Performance work fails quietly when the measurement is theatrical. A chart goes up; a narrative forms; nobody can reproduce the run three weeks later.
This note is a short checklist I use when I am trying to learn something real about a system — whether a C++ microbenchmark on Linux or a batch pipeline that “feels” slower after a refactor.
Start with a question, not a knob
“Make it faster” is not a question. Better:
- Which percentile matters?
- Under what input shape?
- Against which baseline commit?
- On which machine and power settings?
If you cannot answer those, you are not measuring yet — you are improvising.
Capture the environment
At minimum:
- CPU model, core count, memory
- OS and kernel
- Compiler and flags
- Frequency governor / turbo behavior (when relevant)
- Commit SHA and build ID
Boring metadata is what turns a result into something you can argue with later.
Prefer paired comparisons
Run A and B under the same harness. Randomize order if the machine warms up. Report distributions, not a single heroic number. If the difference is smaller than run-to-run noise, say so.

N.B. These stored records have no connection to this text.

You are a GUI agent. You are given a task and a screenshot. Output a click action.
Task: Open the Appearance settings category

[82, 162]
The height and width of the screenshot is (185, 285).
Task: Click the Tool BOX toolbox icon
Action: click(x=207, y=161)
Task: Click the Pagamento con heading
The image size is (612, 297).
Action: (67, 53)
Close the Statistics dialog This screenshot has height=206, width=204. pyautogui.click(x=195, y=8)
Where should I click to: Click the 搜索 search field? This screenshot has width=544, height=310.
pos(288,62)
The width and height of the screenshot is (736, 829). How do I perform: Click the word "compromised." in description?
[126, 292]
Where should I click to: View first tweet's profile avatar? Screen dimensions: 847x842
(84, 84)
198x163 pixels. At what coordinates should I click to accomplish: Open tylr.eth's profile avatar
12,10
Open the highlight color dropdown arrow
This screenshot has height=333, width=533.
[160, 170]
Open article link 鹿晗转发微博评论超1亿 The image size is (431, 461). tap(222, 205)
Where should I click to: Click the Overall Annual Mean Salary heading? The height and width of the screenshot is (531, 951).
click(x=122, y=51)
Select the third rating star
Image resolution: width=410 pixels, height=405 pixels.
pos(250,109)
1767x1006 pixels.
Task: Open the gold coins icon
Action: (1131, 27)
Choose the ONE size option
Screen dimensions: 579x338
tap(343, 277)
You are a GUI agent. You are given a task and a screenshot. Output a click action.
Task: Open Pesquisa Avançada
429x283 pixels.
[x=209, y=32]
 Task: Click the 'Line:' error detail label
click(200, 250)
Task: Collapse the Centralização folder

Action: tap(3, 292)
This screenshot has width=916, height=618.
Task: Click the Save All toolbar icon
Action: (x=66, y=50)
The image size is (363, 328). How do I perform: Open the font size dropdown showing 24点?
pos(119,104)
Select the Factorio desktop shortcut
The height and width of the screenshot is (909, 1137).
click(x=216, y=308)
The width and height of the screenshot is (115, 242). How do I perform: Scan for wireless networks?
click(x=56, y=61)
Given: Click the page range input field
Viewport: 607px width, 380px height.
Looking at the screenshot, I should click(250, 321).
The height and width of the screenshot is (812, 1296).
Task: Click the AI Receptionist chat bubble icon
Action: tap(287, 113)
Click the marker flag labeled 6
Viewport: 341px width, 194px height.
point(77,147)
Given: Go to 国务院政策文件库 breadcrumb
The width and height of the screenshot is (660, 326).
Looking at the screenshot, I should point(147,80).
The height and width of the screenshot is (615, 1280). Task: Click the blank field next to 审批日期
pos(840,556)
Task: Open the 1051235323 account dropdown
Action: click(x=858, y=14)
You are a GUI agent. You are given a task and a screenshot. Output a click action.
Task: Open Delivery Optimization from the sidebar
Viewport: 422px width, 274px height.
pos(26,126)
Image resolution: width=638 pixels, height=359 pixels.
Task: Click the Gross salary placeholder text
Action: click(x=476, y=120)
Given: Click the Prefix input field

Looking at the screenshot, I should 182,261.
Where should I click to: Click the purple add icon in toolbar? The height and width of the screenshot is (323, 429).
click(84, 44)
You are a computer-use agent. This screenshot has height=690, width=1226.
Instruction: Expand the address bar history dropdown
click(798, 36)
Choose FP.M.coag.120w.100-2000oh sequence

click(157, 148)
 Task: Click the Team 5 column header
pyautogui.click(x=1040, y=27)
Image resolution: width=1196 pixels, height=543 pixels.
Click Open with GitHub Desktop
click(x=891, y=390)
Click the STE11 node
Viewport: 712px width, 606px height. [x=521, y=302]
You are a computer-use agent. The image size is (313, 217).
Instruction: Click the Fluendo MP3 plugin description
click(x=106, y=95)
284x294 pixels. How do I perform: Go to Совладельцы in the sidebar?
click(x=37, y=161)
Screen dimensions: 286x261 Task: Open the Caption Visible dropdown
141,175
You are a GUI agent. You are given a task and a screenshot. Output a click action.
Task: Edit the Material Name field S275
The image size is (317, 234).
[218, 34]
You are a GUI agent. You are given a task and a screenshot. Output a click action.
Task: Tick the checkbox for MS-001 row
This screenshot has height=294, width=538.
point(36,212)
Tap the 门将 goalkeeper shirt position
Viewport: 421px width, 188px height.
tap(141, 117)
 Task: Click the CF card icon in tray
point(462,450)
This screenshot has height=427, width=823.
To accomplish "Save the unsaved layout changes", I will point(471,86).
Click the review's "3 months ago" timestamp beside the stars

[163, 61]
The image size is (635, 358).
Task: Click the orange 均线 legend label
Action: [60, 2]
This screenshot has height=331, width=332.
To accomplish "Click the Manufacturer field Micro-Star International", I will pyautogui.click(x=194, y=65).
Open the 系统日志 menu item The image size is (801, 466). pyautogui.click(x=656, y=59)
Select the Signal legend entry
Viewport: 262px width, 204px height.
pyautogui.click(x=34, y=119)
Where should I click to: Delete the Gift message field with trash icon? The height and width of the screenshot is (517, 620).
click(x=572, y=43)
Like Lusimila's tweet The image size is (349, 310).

hypothesis → harness → baseline → change → remeasure → write it down
Watch for self-deception
Common traps:
- Optimizing a microbenchmark the production path never hits
- Letting the compiler delete your workload
- Confusing mean latency with tail latency
- Cherry-picking the best of N runs
The fix is social as much as technical: write the hypothesis before you see the chart.
What “good enough” looks like
You do not need a journal paper. You need:
- A reproducible command
- A before/after comparison
- A one-paragraph interpretation that admits uncertainty
That standard transfers. It is the same discipline that keeps data platforms honest when someone asks whether a pipeline change “improved quality.”